Il s’agit d’un revirement radical par rapport à la baisse de 12,1 % de la consommation de médicaments contre l’anxiété comme le PFE de Pfizer, 1,47 % de Xanax et le RHHBY de Roche, +0,26 % de Valium qui a été enregistré entre 2015 et 2019, ainsi que la baisse de 11,3 % de la consommation de médicaments contre l’insomnie pendant cette même période.

« Cette analyse, qui montre que de nombreuses personnes se tournent vers les médicaments pour se soulager, démontre l’impact sérieux que COVID-19 pourrait avoir sur la santé mentale », conclut le rapport.

Une hausse généralisée

Au cours de l’année dernière, les prescriptions de médicaments contre l’anxiété tels que le Klonopin et l’Ativan ont fait un bond de 10,2%, passant de 8,8 millions en mars 2019 à 9,7 millions en mars 2020, selon une analyse du Wall Street Journal des données de la société de recherche sur la santé IQVIA. Et les prescriptions d’antidépresseurs comme le Lexapro et le Prozac ont augmenté de 9,2 %, passant de 27,2 millions à 29,7 millions dans la même fenêtre.

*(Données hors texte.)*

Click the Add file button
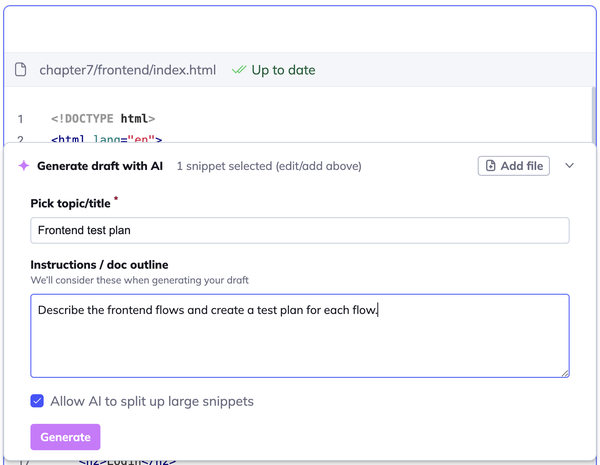This screenshot has width=600, height=465. (x=513, y=166)
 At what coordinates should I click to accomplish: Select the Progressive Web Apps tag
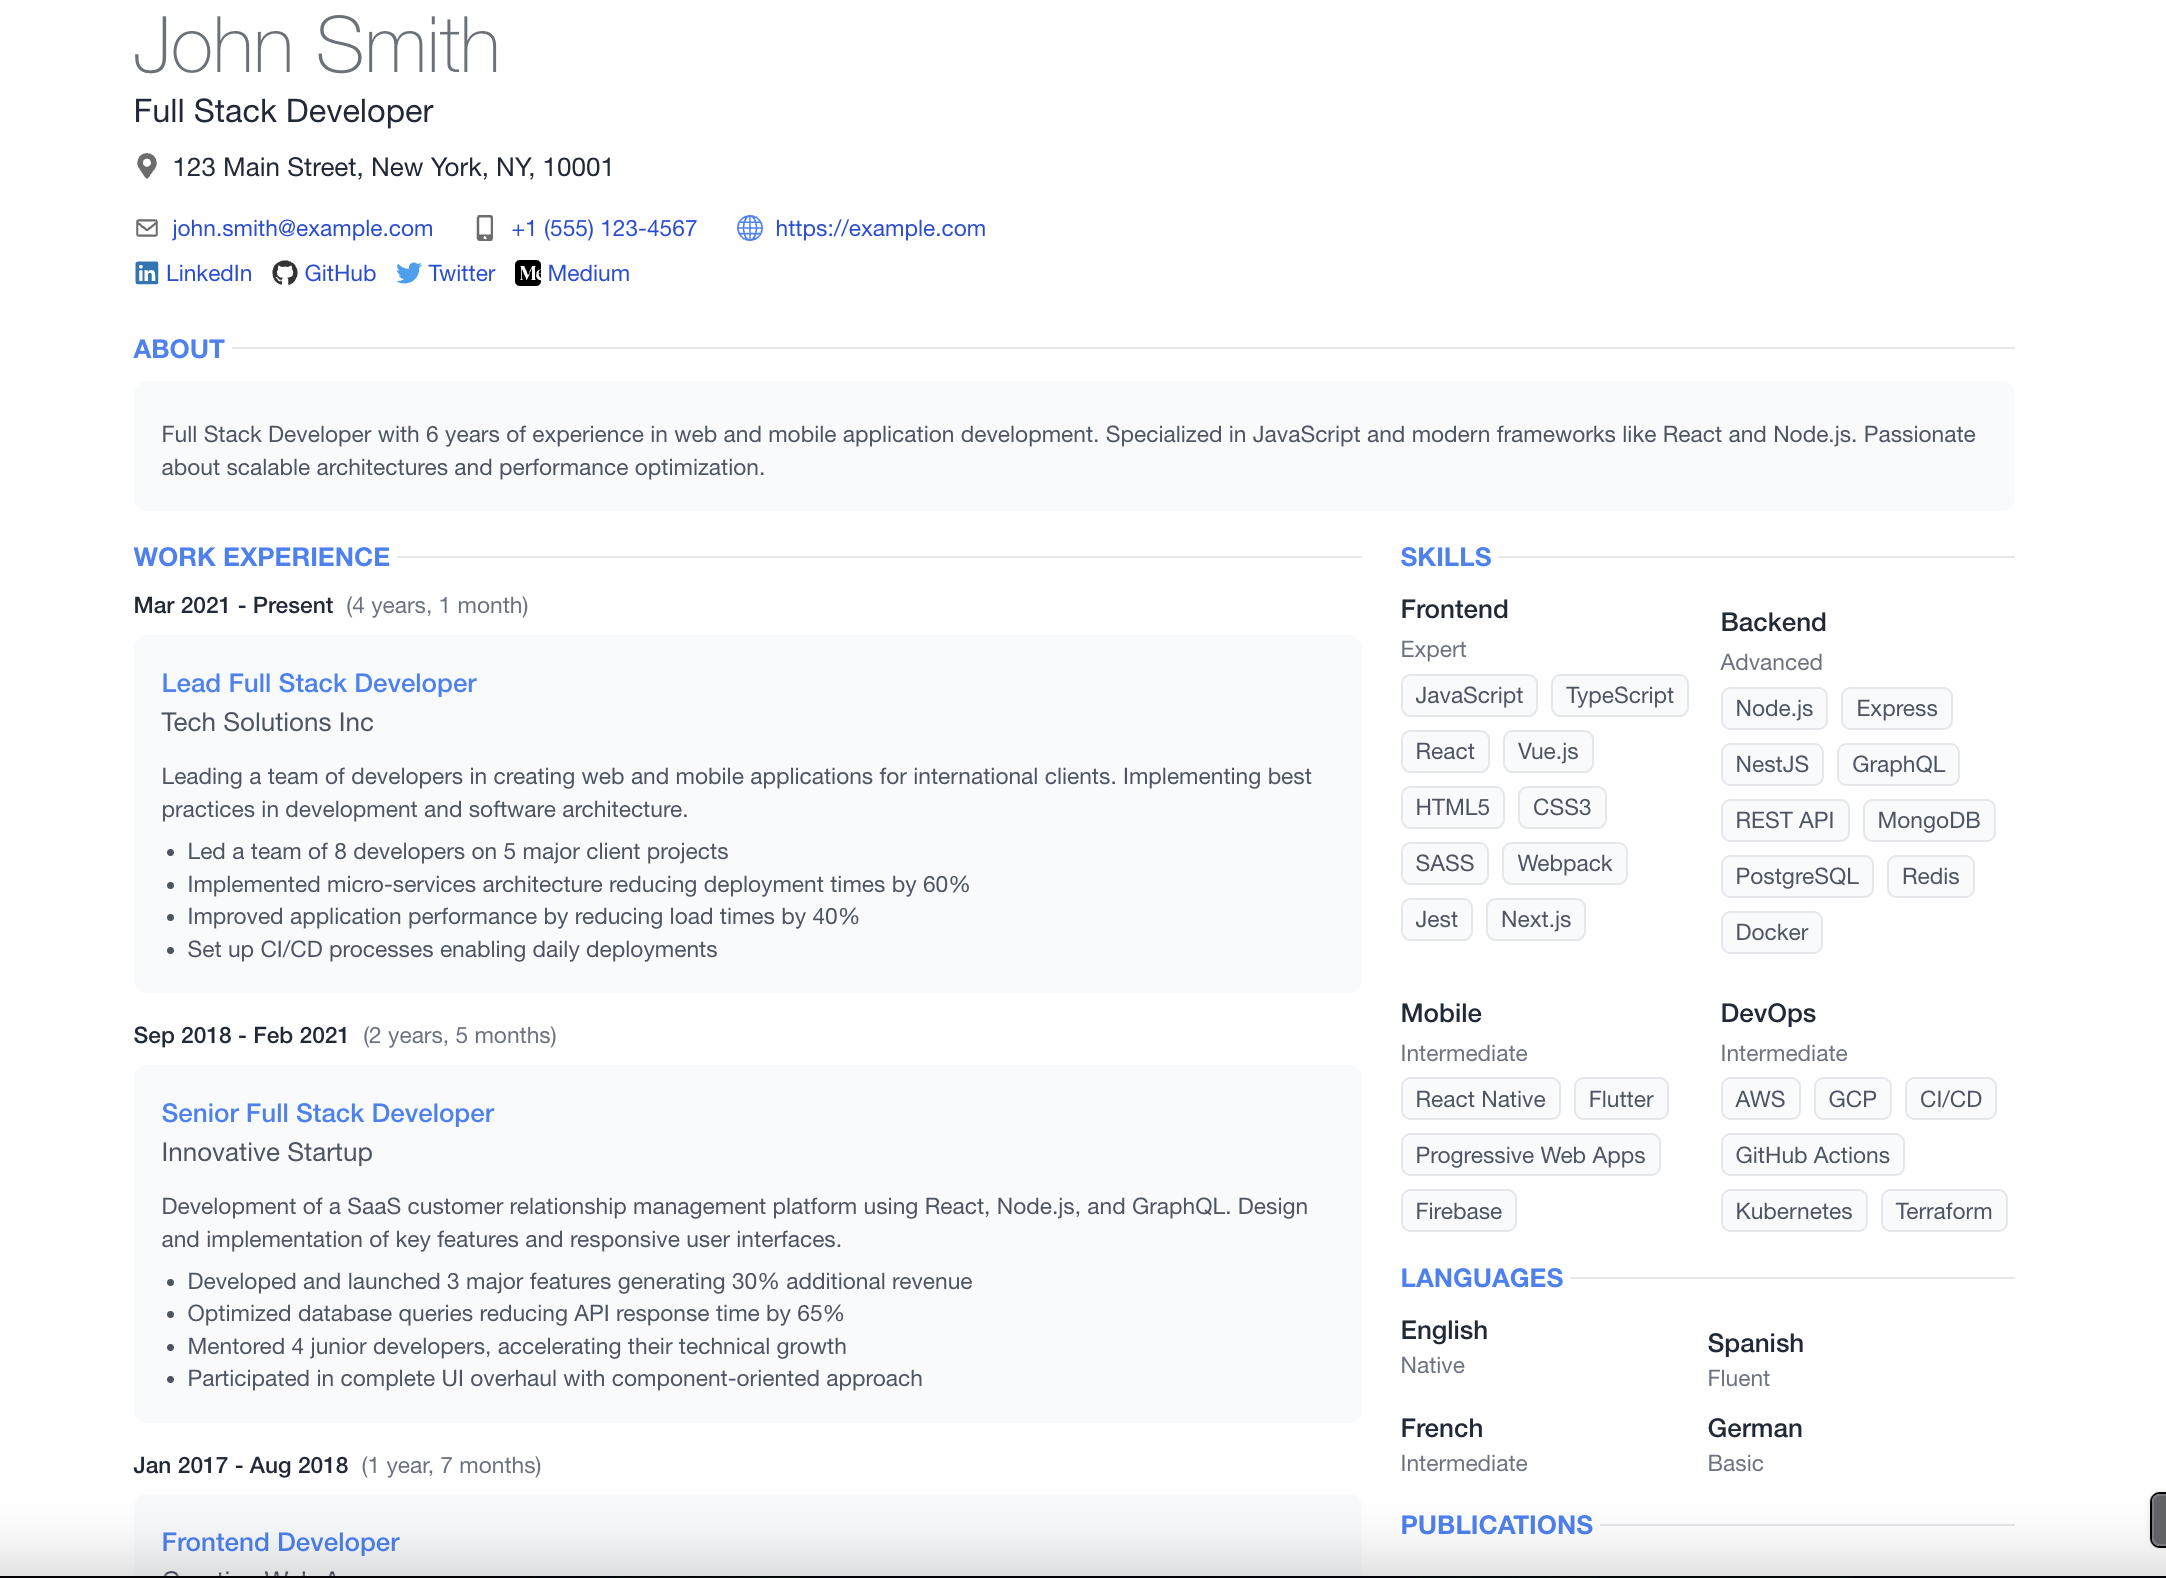coord(1530,1155)
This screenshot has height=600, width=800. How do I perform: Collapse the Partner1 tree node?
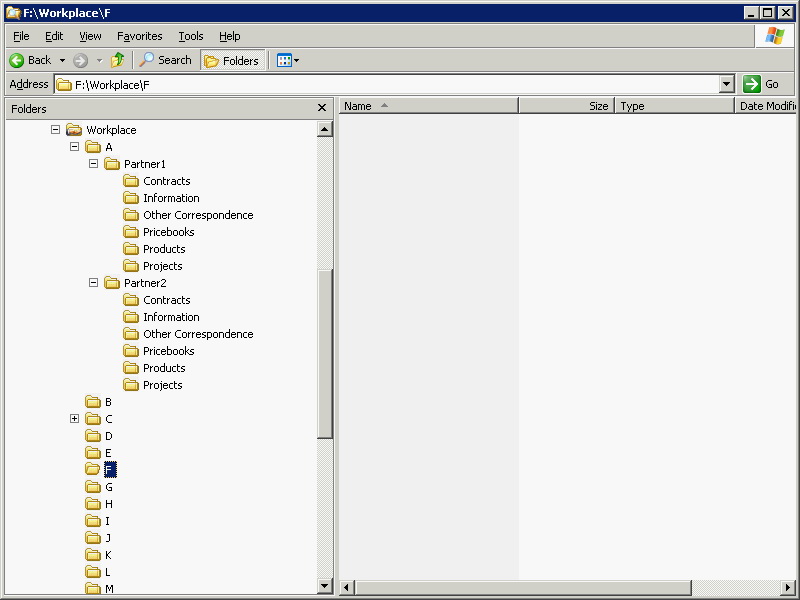click(x=94, y=164)
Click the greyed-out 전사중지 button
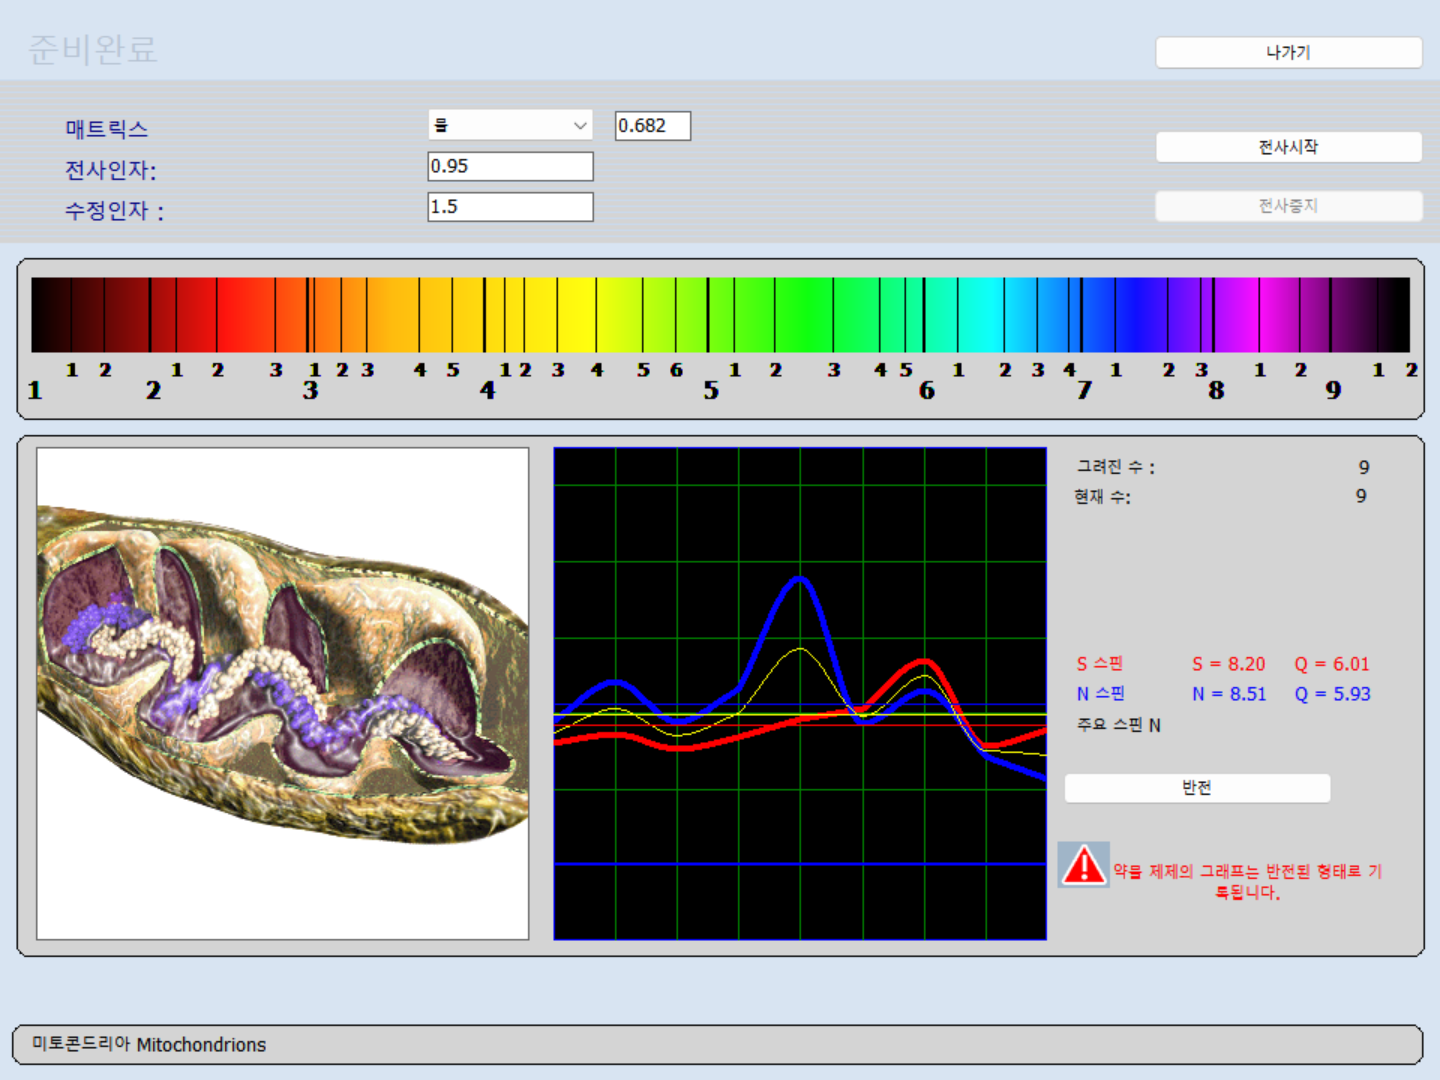This screenshot has height=1080, width=1440. [1288, 206]
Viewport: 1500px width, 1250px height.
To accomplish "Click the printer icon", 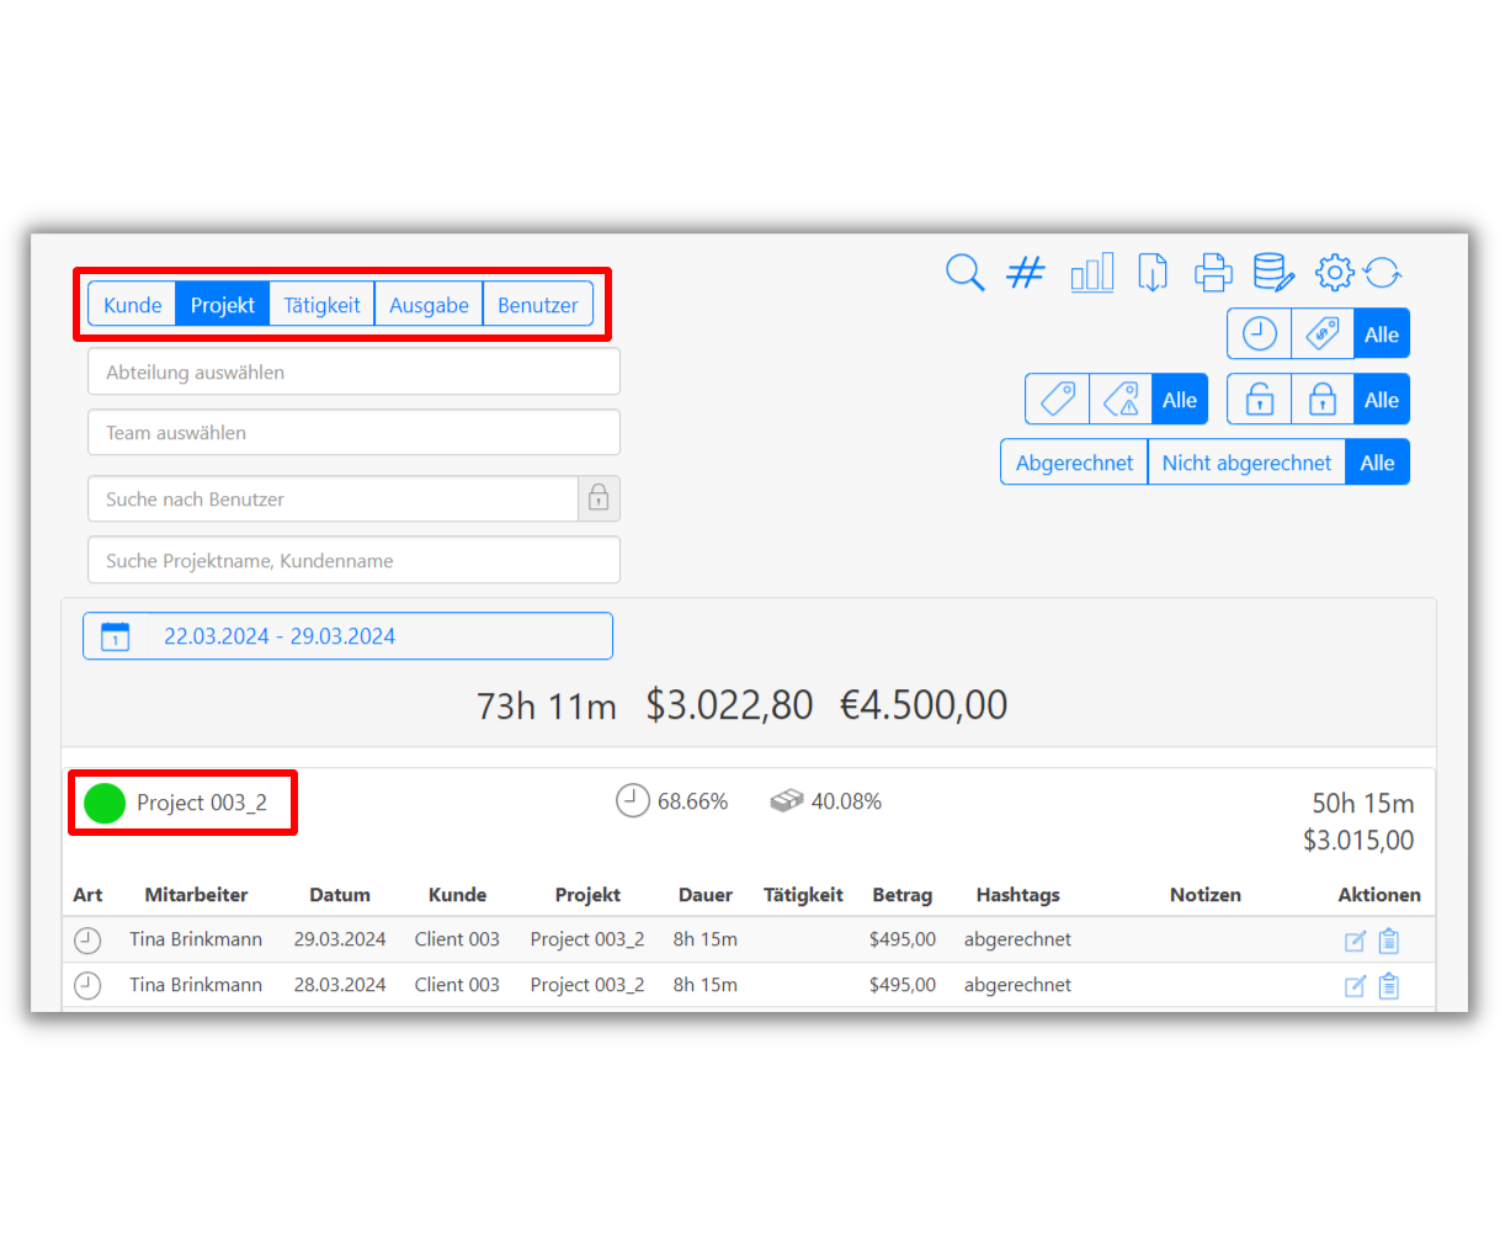I will click(1213, 272).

« Ce genre de stress chronique provoque, chez toutes les personnes qui n’ont jamais eu d’anxiété auparavant, une sorte d’accablement », a déclaré au Journal Charles B. Nemeroff, professeur et directeur du département de psychiatrie de la Dell Medical School de l’Université du Texas à Austin. « Si vous avez perdu votre emploi, si vous vous inquiétez de savoir si vous aurez assez de nourriture pour vos enfants, cela vous empêchera de dormir ».

C’est le dernier d’une série d’avertissements récents sur les implications de la pandémie COVID-19 sur la santé psychologique du public.

Plus de quatre personnes sur dix se sentent plus seuls que jamais en raison de la distance sociale qui a prévalu pendant l’épidémie de coronavirus, selon une enquête réalisée auprès de 1 055 personnes et publiée en avril.

Plus d’une personne sur cinq (22 %) affirme que sa qualité de sommeil a souffert depuis la propagation du coronavirus. De récentes conclusions de l’index Axios/Ipsos du coronavirus ont également révélé que quelque 35 % de la population ont déclaré que leur santé mentale s’était détériorée pendant la pandémie, et 43 % ont déclaré que leur bien-être émotionnel s’était également détérioré.

Un lien avec le marché de l’emploi

Ce n’est pas surprenant si l’on considère le nombre d’individus sans emploi, car des entreprises non essentielles ont temporairement fermé leurs portes, et que les cas de COVID-19 ont dépassé les 5,51 millions dans le monde, avec plus de 600 000 décès et une augmentation (bien que plus de 2,2 millions de personnes se soient également rétablies).

Les pays occidentaux étaient déjà en proie à une épidémie de solitude et à une crise de santé mentale avant même que l’épidémie de COVID-19 ne frappe. Près d’un adulte sur cinq a déclaré souffrir d’un problème de santé mentale en 2018, et le taux de suicide chez les adolescents a augmenté de plus de 50 % au cours de la dernière décennie. Les problèmes de santé mentale coûtent au système de santé plus de 200 milliards de dollars par an, ce qui en fait l’un des problèmes de santé les plus coûteux du pays. Elles entraînent également un manque à gagner de plus de 193 milliards de dollars par an.

Du côté des Etats-Unis, cela a conduit certains experts en santé mentale à mettre en garde contre les « décès par désespoir ». Un rapport récent de Well Being Trust et du Robert Graham Center for Policy Studies in Family Medicine and Primary Care a suggéré que la pandémie de coronavirus pourrait entraîner la mort de 27 644 à 154 037 américains de plus à cause de l’abus de drogues et d’alcool ou du suicide, selon la rapidité de la reprise économique. Et un groupe de médecins du Boston Children’s Hospital et de la Harvard Medical School a averti dans un rapport d’avril que le stress pandémique et l’éloignement social physique, combinés à l’augmentation des ventes d’armes à feu, « pourraient déclencher une vague de suicide ».